Theodosia Blacker, Lady Monson

Theodosia Blacker, Lady Monson (23 July 1803, Warkworth, Northumberland - 3 July 1891, Malvern Wells, Worcestershire) was a promoter of women's rights, horsewoman, atheist and landscape painter. According to Sharon Marcus, she was the last companion of Matilda Hays.[1]

Biography

Theodosia Blacker, Lady Monson was born on 23 July 1803 at Warkworth, Northumberland, the fifth and youngest daughter of Maj Latham Blacker (1765-1846) of Drogheda, Ireland, and subsequently of Newent, Gloucestershire, and Catherine Maddison (1769-1823). Her paternal grandparents were Latham Blacker (c. 1711 - post 1765) and Martha Beaver (died 1802). Her maternal grandfather was Col George Maddison of Lincolnshire. She had one sister, Catherine Blacker Onslow.[2]

She married Frederick John Monson, 5th Baron Monson (1809–1841) on 21 June 1832 at St James, Westminster, London,[3][1] but lived with him for less than a week.[4].

Charlotte Cushman & Matilda Hays, ca. 1855

She was a friend of Anna Jameson and the Brownings, Elizabeth Barrett Browning and Robert Browning.[1]

Lady Monson was the last companion of Matilda Hays (1820–1897), a 19th-century English writer, journalist and part-time actress.[5]
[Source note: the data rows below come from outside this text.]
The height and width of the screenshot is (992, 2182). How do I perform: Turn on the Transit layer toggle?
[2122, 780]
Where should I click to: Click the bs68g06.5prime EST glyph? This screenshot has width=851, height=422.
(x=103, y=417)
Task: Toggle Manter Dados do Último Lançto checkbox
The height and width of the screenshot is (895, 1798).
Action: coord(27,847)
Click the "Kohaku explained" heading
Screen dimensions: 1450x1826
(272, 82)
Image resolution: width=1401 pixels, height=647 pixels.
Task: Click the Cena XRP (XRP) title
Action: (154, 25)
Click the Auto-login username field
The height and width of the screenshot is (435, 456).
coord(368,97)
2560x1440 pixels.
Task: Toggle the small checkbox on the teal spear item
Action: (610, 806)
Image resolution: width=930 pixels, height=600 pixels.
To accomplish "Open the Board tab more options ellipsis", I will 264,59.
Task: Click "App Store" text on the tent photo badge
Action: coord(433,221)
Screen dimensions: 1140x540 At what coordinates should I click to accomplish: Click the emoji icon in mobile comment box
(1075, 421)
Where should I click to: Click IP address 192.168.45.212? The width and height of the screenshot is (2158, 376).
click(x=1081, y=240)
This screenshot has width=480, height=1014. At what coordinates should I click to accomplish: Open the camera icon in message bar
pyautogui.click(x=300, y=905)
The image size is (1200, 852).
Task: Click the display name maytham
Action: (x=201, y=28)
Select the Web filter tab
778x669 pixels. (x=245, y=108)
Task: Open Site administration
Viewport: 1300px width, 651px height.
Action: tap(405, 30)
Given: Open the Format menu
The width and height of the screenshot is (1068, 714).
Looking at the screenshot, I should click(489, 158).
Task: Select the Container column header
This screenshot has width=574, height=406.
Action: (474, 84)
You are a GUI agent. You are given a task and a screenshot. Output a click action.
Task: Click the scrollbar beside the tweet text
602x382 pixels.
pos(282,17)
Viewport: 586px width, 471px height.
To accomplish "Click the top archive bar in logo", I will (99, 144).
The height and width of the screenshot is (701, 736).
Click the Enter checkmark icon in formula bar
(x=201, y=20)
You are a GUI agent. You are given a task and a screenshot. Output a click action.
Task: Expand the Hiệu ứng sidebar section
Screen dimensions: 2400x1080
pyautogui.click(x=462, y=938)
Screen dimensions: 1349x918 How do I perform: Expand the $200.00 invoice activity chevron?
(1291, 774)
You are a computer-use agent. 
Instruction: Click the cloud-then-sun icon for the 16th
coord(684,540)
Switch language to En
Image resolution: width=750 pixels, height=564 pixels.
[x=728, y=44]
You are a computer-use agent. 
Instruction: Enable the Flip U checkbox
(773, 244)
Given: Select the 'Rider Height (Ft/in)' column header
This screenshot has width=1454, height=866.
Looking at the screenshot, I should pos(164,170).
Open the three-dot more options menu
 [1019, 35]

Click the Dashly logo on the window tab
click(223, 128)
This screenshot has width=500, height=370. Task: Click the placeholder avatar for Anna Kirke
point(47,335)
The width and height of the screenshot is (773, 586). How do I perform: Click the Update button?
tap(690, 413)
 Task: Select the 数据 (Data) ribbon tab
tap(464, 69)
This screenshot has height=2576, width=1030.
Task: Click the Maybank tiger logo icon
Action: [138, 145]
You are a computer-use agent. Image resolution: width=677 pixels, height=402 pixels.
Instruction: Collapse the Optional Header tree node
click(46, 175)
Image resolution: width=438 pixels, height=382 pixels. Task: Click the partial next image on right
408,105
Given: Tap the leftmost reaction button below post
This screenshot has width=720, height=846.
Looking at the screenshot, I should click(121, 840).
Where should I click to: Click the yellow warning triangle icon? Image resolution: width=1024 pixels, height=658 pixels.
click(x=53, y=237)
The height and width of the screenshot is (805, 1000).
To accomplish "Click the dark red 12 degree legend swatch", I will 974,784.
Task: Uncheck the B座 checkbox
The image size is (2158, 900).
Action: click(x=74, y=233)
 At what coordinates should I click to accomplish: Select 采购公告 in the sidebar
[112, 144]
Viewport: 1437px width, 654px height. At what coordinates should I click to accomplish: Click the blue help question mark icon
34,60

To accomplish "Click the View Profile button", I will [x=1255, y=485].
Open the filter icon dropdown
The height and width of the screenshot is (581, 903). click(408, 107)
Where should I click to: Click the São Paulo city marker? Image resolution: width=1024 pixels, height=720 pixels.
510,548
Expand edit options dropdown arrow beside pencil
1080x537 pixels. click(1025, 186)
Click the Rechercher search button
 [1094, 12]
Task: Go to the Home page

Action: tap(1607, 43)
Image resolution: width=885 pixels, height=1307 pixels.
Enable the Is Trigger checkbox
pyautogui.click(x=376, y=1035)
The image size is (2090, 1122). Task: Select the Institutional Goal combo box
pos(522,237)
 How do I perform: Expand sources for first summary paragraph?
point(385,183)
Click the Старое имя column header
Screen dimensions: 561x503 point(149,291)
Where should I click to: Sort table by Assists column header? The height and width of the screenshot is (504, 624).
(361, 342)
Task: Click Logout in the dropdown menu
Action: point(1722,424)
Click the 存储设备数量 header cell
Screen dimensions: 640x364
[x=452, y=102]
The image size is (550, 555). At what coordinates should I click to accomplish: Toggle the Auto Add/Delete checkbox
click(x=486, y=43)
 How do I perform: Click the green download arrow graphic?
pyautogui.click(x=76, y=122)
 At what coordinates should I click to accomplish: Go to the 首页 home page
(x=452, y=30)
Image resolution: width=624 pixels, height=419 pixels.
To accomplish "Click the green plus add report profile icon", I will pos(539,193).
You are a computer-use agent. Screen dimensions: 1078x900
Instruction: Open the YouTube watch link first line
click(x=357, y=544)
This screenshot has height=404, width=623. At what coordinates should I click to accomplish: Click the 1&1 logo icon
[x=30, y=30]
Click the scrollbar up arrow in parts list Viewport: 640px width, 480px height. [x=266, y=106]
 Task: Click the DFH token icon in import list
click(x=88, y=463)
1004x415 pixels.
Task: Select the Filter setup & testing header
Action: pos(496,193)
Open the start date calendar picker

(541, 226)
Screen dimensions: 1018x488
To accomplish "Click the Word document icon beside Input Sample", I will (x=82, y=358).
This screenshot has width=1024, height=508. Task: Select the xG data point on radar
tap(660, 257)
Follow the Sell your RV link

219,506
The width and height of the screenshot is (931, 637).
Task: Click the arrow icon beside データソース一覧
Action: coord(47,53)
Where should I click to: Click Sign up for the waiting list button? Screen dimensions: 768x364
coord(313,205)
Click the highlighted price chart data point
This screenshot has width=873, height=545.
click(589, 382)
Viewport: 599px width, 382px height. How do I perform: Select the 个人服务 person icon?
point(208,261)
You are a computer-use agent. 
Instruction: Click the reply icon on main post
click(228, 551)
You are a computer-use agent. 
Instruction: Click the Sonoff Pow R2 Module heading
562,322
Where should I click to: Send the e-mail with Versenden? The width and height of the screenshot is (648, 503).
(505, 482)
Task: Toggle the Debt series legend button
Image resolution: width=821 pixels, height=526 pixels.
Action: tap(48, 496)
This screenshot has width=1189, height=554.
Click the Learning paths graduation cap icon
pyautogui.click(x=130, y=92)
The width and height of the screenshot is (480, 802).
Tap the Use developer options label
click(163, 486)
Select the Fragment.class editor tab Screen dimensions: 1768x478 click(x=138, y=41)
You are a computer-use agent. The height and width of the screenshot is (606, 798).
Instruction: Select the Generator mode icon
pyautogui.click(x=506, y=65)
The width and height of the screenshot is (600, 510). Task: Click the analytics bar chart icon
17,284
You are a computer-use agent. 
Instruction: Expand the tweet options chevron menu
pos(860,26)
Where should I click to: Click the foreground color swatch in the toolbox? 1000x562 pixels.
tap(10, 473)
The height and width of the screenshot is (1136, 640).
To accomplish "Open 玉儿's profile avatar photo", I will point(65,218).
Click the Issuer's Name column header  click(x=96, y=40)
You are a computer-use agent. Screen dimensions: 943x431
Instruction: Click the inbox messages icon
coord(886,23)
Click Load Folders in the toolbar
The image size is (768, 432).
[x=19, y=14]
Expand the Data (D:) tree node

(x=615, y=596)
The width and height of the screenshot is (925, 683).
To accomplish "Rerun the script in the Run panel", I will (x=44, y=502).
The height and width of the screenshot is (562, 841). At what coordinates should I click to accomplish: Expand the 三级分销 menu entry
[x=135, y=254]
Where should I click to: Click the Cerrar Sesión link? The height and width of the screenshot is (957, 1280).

In December 1859, Lady Monson rented 19 Langham Place as a homeplace for the English Woman's Journal and furnished at her own expenses new offices. The place had also a committee room, a reading room and a coffee shop open from 11am to 10pm. In 1860 it became "The Ladies Institute" managed by Sarah Lewin (1812-1898), a circle of like-minded women known as Langham Place group who gathered there. Members included Helen Blackburn, Matilda Hays, Emily Faithfull, Maria Rye, Emily Davies, Jessie Boucherett and Lady Monson herself. At the end of 1863, Lady Monson refitted the place to be an house.[6]

She died on 3 July 1891 at Malvern Wells, Worcerstershire.

References

  1. "Lady Monson (1803-1891)". historyofwomen. Retrieved 1 January 2018.
  2. Mosley, Charles, editor. Burke's Peerage, Baronetage & Knightage, 107th edition, 3 volumes. Wilmington, Delaware, U.S.A.: Burke's Peerage (Genealogical Books) Ltd, 2003. volume 2, page 2740.
  3. "Monson, Baron (GB, 1728)". Cracroft's Peerage. Retrieved 6 April 2017.
  4. When Romeo Was a Woman: Charlotte Cushman and Her Circle of Female Spectators, By Lisa Merrill, pg 293
  5. Lisa Merrill (October 2005). "Hays, Matilda Mary (1820?–1897)". Oxford Dictionary of National Biography. Oxford University Press. Retrieved 11 December 2013.
  6. "British Women's Emancipation since the Renaissance". historyofwomen. Retrieved 1 January 2018.